Erwachsen werden

Datum: 26. Mai 2024 | Prediger/in:
Serie: | Bibeltext: Epheser 1,1-23

Wie werden wir zu einem reifen und erwachsenen Christen? Wie werde ich geformt und im Glauben erwachsen?

Wir wurden alle einmal geboren. Ohne Ausnahme. Durch die Geburt sind wir zum Leben erwacht. Mit den Füssen gestrampelt mit den Stimmbändern geschrien. So sind wir auf diesem Planeten angekommen... und es ist ein weiter, komplexer, angeschlagener und herausfordernder Ort, diese Welt. Und so haben wir in kleinen Schritten, Stück für Stück gelernt damit umzugehen. Von der Mutterbrust getrunken, die Augen geschlossen und geschlafen und wieder aufgewacht. Dann eines Tages haben wir allen vorgezeigt, wie wir aufrecht gehen können. Dann ist es nicht mehr lange gegangen wir haben den ersten Satz gemacht. So kommen wir an und wachsen auf.

Jesus brauchte das Bild von der Geburt, um von einer anderen Geburt zu reden: Mit Leben erfüllt werden, ein Leben mit Gott.
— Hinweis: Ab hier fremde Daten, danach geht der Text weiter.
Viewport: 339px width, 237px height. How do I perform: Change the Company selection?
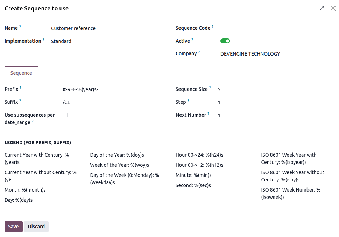[x=250, y=54]
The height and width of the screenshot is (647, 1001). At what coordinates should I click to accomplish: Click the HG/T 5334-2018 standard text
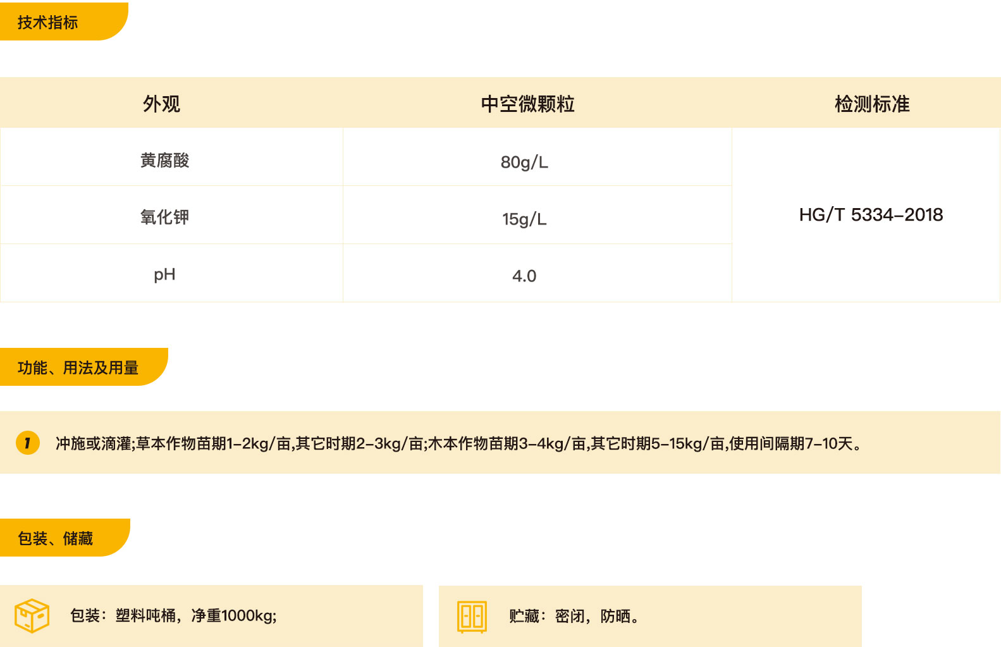[x=871, y=215]
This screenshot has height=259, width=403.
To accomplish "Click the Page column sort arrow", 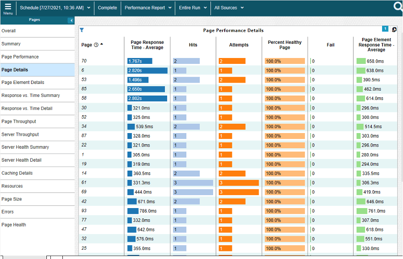I will click(x=102, y=44).
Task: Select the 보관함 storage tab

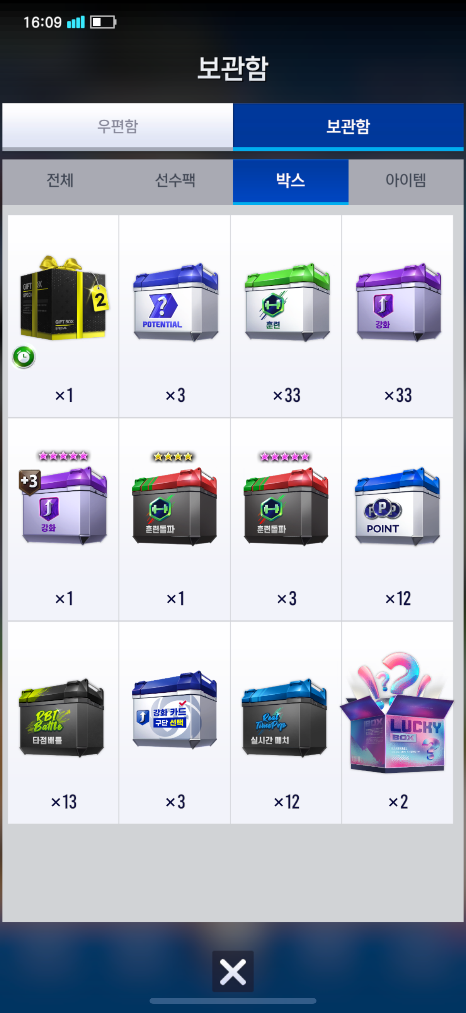Action: tap(348, 127)
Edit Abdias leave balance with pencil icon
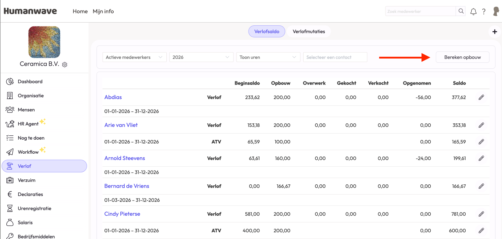This screenshot has width=502, height=239. 481,97
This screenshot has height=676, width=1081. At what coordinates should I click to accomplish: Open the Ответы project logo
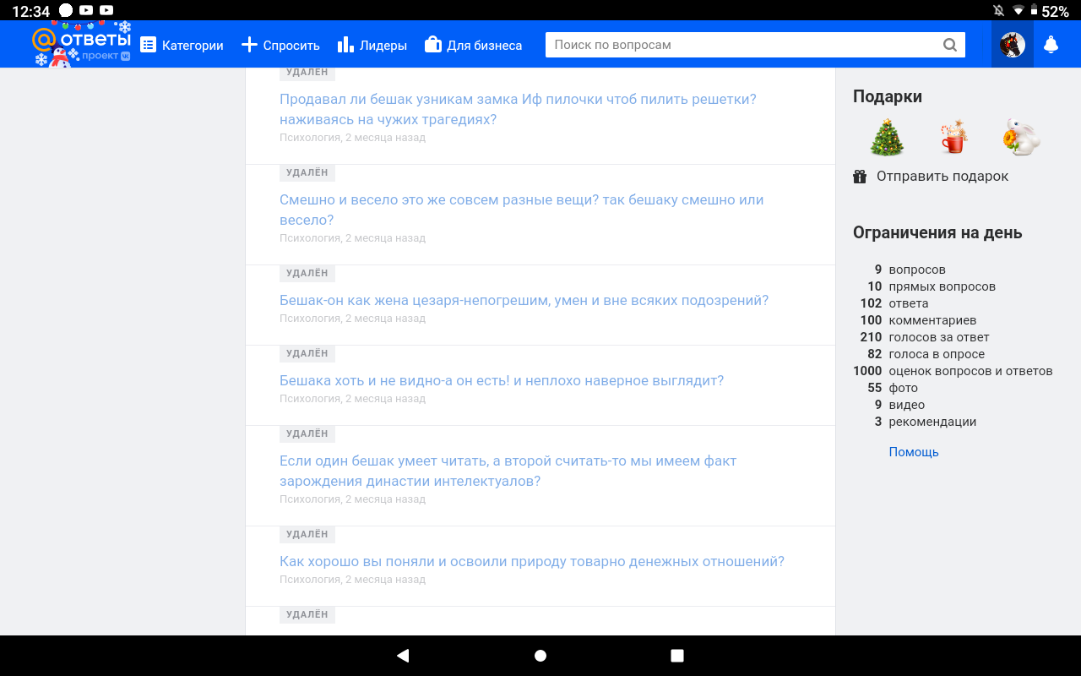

Ein Leben mit Weite, mit Schatten und Nuance, aber wunderschön. Mit unserem Leben erleben wir Gottes Willen und sein Reich. Leben ist mehr als nur Geborenwerden, mehr als nur Muttermilch, Schlafen und Laufen-lernen. Da gibt es auch noch Gott!

Jesus hat das Bild von der Geburt in einem Gespräch mit Nikodemus eingeführt. An einem Abend in Jerusalem sagt Jesus zu Nikodemus „du musst von oben geboren werden“[1] (Joh 3,7). Dieses Bild wird auch übersetzt mit neugeboren. Nikodemus hatte dieses Bild nicht verstanden.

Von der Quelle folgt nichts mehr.